§ **Fragmento**:
No sé si dije ya que el judío Manea fue enviado de chico con su familia a un campo de concentración en Transnistria, del que volvió vivo, pero convertido “en un viejo de nueve años”. Lo que no dije es que Manea fue concebido en una cama en el altillo de una librería de pueblo, en el confín oriental de Rumania, esa región de la que Paul Celan dijo una vez: “El paisaje de donde procedo quizá sea desconocido para la mayoría de ustedes, pero había una vez una región donde vivían hombres y libros…”. La noche de la concepción, los padres de Manea habían estado discutiendo con otros jóvenes judíos como ellos acerca de dos libros que acababan de llegar al pueblo: uno era de Mircea Eliade, el otro de Mihail Sebastian; uno había sido celebrado como obra maestra, el otro escarnecido por pretender pasar por rumano. Poco después, aquellos jóvenes judíos serían arreados a los campos. Algunos, como Manea, volverían con vida y comprobarían que en la nueva Rumania socialista seguían siendo lo que habían sido siempre: judíos, sólo útiles para escuchar los secretos sucios de los rumanos.

Pasan los años para Manea y un día se entera de que la Securitate ha logrado que su mejor amigo lo espíe. El propio amigo le confiesa que lo hizo a cambio de una cama de hospital para su padre moribundo. Manea y él redactan juntos los informes de delación, creen haber burlado así a la policía secreta, hasta que el amigo se esfuma de todos los lugares que solía frecuentar y corre la voz de que ha logrado escapar de Rumania. Manea se pasa los años siguientes observando paranoico a cada uno de sus demás amigos, preguntándose quién será el nuevo delator, hasta que la Securitate lo contacta a él: el judío siempre sirve para escuchar los secretos sucios. Manea, sin embargo, se guardó empecinadamente sus secretos hasta que logró hacerse expulsar del país. Por supuesto que los iba a contar, por supuesto que iba a ser un buen judío rumano, pero a su manera. Poniendo todo aquello en un libro, que yo creo que se escribió casi sólo en su cabeza aquella mañana interminable en que abrumó a los agentes del FBI explicándoles cómo funcionaba su país.

§ **Datos en bruto**:
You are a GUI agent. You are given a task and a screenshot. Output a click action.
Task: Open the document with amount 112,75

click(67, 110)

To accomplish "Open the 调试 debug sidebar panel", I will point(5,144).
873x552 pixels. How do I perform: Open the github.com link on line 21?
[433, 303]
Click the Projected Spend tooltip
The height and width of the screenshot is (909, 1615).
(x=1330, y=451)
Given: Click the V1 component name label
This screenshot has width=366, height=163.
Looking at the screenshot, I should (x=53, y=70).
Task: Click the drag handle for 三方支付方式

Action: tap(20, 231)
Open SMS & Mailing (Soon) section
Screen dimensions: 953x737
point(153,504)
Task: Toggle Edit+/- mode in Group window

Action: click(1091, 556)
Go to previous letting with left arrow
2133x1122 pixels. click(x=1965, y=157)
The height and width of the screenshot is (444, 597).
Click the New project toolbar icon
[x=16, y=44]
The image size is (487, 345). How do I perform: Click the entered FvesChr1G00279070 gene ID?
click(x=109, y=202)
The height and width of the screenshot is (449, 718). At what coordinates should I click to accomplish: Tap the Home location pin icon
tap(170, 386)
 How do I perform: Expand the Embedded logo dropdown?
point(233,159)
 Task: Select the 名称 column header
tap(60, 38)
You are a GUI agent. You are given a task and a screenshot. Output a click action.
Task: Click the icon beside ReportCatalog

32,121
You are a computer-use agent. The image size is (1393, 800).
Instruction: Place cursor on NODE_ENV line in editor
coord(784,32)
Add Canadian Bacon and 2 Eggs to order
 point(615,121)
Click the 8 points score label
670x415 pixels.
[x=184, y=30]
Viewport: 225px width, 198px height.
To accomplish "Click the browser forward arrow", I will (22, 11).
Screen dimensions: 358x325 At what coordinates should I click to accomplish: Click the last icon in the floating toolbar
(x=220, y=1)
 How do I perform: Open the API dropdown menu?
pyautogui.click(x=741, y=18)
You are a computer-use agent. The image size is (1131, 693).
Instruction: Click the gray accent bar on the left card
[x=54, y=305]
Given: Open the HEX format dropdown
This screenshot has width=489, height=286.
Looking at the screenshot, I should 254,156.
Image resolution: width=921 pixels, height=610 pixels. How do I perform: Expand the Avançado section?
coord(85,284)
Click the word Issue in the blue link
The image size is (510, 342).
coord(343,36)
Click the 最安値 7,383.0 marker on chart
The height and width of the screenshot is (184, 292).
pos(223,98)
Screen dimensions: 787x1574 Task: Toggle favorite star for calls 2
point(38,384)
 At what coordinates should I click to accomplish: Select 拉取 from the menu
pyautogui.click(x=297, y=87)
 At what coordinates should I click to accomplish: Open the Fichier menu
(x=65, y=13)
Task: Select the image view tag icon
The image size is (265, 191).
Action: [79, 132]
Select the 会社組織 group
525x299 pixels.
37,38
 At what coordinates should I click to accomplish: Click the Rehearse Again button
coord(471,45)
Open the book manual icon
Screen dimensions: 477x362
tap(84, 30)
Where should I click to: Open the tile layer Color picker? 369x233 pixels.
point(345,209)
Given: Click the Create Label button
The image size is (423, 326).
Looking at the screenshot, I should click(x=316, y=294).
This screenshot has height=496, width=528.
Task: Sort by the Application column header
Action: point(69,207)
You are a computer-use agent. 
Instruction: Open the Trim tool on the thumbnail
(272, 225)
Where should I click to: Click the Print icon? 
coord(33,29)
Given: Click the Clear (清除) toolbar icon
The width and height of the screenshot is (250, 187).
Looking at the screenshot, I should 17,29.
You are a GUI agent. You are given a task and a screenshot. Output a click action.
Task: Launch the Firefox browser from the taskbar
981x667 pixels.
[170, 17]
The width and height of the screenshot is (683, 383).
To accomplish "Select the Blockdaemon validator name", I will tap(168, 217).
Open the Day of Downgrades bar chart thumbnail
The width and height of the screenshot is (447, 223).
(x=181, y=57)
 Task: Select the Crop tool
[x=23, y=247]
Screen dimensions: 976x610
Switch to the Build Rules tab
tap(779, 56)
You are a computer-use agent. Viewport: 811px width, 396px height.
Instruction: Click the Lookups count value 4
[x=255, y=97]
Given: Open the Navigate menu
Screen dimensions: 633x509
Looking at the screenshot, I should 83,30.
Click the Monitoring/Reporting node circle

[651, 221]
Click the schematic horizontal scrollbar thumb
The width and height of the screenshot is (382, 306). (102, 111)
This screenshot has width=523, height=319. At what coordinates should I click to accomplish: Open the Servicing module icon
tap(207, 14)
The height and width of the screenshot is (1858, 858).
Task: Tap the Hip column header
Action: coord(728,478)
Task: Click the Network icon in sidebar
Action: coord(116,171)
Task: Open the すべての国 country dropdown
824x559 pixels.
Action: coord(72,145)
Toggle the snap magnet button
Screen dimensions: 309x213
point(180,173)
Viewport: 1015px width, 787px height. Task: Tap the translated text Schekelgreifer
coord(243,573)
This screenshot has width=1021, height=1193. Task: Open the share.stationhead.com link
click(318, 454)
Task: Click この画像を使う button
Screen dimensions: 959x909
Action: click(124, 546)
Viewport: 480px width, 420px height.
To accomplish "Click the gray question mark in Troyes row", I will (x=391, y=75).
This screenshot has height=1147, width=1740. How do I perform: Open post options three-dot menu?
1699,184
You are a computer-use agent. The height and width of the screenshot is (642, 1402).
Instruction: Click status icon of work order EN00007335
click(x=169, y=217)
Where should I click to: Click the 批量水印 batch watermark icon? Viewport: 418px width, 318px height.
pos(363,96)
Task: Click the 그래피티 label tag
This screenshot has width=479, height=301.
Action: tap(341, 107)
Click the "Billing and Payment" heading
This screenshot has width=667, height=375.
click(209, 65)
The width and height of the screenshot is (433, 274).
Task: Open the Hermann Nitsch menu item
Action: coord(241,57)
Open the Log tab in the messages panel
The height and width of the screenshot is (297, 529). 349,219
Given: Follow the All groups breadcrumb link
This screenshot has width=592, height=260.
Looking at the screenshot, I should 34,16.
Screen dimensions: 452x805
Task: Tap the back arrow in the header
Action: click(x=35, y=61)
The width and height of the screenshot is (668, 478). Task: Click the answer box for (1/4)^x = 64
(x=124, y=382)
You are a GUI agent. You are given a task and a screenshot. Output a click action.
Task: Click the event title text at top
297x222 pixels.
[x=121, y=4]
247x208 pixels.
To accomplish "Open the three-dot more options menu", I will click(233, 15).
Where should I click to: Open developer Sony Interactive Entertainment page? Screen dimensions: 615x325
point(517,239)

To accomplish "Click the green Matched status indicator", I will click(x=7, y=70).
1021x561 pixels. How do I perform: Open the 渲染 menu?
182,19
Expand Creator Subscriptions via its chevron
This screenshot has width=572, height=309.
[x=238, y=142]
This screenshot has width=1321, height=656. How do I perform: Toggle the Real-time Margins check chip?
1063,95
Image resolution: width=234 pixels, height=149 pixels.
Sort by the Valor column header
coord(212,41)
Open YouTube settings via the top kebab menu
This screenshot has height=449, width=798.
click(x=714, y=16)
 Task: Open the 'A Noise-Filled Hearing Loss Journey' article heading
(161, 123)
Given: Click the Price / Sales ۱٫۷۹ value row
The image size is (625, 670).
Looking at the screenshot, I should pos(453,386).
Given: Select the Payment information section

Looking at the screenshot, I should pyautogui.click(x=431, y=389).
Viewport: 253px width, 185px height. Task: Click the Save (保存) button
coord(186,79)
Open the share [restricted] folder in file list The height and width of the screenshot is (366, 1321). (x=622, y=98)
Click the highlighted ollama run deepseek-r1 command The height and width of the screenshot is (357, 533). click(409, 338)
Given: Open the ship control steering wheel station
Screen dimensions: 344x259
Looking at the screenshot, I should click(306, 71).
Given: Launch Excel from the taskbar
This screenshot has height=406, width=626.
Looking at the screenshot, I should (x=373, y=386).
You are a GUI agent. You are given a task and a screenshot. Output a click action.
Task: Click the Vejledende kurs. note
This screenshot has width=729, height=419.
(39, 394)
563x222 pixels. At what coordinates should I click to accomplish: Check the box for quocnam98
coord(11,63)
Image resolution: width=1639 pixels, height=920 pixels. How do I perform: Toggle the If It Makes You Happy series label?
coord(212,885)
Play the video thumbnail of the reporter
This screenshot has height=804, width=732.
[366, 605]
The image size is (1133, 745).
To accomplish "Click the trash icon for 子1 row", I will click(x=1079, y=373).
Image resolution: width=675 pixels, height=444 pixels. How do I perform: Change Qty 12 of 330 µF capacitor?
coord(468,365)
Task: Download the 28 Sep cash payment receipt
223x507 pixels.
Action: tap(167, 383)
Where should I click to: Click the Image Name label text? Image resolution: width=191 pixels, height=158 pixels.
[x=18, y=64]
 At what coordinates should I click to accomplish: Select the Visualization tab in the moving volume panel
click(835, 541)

§ **Actividad**: Prolonga el fragmento sobre Manea a partir de su última oración. Estos datos no tienen nada que ver con el fragmento sobre Manea.

§ **Ejercicio resuelto**:
Primero debió regresar a Rumania (su jefe en el Bard College neoyorquino le pidió que lo acompañara de traductor en una visita oficial; él no pudo o no supo negarse; quería ver con sus propios ojos qué había cambiado en su país después de Ceaucescu; quería ver qué quedaba de su Rumania mental). “Pero así como marcharme no me liberó, el regreso no me hizo regresar. Un rumano vive a disgusto su propia biografía.” Manea llenó un cuaderno entero de notas febriles durante su viaje y se lo olvidó en el asiento del avión cuando bajó en Nueva York. Pidió desesperado a la compañía aérea que se lo recuperaran. “¿Cuál es su domicilio, si lo encontramos?”, le preguntaron. Y así fue como Norman Manea entendió: “Yo no vivo en un país, vivo en una lengua. Había una vez un lugar donde vivían hombres y libros…”. El cuaderno nunca apareció. Nunca se supo tampoco quién mató al profesor Culianu. Pero Norman Manea logró escribir ese libro en donde vive para siempre.